Kılıç, İsmail Tansu’nu kitabından özet alıntı yaptığı 109. sayfada şöyle diyor: “Tansu bu gergin bekleyişe son vermek ve daireyle ilgili planları öğrenmek için Cemal Gürsel’e gitti. Ancak randevu verilen kişi Başbakan Müsteşarı olan Alparslan Türkeş oldu. İsmail Tansu karşısında Alparslan Türkeş’i görünce hem şaşırdı hem sevindi. Sevinmesi derdini rahat anlatacak olmasındandı. Çünkü Türkeş, Özel Harp Dairesi’ni ve görevlerini çok iyi biliyordu.” Bu anlatımdan sonra okuyucu şu soruyu sorma hakkına sahip oluyor. “Eğer Türkeş, Özel Harp’in kurucularından ise Özel Harpçi İsmail Tansu neden Gürsel’den randevu istesin ve tesadüfen Türkeş ile görüştüğünde şaşırsın?” Özel Harp Dairesi’nde efsane olan bir subay, hem de başbakan müsteşarı olmuş. Eğer Özel Harp Dairesi için bu kadar önemli bir subay 27 Mayıs’ın öncü kadrosu içinde ise neden Özel Harp Dairesi 27 Mayıs’tan habersiz ve dışında kalmış... Bu tür soruları artırabiliriz.

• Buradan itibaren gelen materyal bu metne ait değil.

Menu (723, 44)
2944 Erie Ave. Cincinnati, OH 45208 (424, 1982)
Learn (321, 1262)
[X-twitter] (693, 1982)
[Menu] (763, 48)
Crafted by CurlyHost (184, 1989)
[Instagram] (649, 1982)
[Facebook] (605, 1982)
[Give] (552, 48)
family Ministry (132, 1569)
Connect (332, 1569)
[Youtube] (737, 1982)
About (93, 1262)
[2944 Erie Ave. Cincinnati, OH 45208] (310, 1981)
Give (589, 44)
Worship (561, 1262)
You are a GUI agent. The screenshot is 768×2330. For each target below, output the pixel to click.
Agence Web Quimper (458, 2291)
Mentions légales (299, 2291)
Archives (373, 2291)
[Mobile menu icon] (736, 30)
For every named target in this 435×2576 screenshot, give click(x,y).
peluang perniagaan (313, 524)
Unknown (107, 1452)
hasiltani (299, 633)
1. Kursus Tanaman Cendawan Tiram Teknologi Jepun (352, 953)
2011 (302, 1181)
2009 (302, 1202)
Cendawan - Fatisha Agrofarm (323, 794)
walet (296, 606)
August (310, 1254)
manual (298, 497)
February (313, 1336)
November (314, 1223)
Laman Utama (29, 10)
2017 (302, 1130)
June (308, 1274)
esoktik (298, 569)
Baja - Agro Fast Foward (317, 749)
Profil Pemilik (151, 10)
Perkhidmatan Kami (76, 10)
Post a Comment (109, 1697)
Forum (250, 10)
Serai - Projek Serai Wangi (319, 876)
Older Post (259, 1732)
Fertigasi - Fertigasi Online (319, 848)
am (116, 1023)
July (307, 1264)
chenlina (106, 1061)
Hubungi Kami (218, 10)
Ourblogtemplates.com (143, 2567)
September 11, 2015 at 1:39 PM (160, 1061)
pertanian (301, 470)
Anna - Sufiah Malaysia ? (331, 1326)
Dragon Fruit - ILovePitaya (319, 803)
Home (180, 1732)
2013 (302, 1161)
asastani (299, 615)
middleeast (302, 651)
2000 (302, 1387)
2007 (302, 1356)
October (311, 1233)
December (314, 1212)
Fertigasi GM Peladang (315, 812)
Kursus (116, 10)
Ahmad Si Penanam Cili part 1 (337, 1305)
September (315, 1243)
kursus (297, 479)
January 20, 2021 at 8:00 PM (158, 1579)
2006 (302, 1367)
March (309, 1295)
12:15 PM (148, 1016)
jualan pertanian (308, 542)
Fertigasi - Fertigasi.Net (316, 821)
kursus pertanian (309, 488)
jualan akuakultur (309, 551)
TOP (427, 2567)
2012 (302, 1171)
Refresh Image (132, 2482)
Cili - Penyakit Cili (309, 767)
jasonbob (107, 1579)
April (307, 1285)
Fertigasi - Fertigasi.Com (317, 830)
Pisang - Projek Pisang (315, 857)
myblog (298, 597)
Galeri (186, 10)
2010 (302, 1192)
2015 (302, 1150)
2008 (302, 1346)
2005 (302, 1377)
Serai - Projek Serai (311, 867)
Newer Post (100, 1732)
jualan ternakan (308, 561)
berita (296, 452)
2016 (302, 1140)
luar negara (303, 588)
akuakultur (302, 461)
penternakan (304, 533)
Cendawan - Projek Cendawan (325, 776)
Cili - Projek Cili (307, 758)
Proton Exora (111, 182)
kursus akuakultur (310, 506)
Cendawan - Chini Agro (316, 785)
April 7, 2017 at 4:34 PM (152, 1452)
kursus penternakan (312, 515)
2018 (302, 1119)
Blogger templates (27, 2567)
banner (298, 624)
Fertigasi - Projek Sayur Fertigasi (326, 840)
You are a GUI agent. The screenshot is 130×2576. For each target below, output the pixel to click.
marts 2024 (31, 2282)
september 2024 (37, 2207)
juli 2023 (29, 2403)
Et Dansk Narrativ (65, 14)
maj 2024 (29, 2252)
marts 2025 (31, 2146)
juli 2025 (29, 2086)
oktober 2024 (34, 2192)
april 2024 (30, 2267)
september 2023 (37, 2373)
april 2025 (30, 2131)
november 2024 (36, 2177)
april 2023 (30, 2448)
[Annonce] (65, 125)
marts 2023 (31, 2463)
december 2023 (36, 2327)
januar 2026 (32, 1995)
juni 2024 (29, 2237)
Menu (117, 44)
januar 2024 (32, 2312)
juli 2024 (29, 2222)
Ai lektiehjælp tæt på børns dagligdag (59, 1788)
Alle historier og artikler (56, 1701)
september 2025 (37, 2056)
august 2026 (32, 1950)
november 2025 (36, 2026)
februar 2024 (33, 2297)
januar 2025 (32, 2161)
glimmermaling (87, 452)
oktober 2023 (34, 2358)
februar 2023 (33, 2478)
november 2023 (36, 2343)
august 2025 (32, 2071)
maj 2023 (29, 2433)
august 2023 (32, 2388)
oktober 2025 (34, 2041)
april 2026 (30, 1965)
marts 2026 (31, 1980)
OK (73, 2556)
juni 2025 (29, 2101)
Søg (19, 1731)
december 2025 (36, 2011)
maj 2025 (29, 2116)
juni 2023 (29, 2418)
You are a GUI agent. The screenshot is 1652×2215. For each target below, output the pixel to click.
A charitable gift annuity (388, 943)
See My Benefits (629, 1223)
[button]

Üstelik İsmail Tansu, Türkeş ile görüşmesini Kılıç’ın özetlediği gibi anlatmıyor.(Aslında Kimse Uyumuyordu) “Türkeş’le daha önceden tanışıyordum.(...) O da öteki ihtilalci subaylar gibi kurulumuzu tanımıyordu. Yalan yanlış dedikodular nedeni ile kurulumuzdan kuşku duyuyorlardı.(...)Kurulumuzu tanıtmak ve gerçekleri anlatmak için Milli Birlik Komitesi’nde yakın arkadaşlarım vardı. Fakat ben bulunduğu makamı göz önünde bulundurarak Türkeş’e gitmeyi tercih ettim.(...) 28 Mayıs sabahı randevu almadan, tebrik etmek vesilesi ile Türkeş’in makamına gittiğimde beni dostça karşılayıp, kucaklayarak teşekkür etmiş ve oturmam için yer göstermişti(...)Beni dikkatle ve merakla dinleyen Türkeş ’Anlat Tansu anlat, vaktim var. Bu çok önemli bir mesele, bulandırılan kafalarımız şüpheden arınsın’demişti.” Bunları okuduktan sonra Ecevit Kılıç’ın konuyu nasıl çarpıttığı bir kez daha meydana çıkıyor. Bir araştırmacı kaynağa sadık kalmak zorundadır.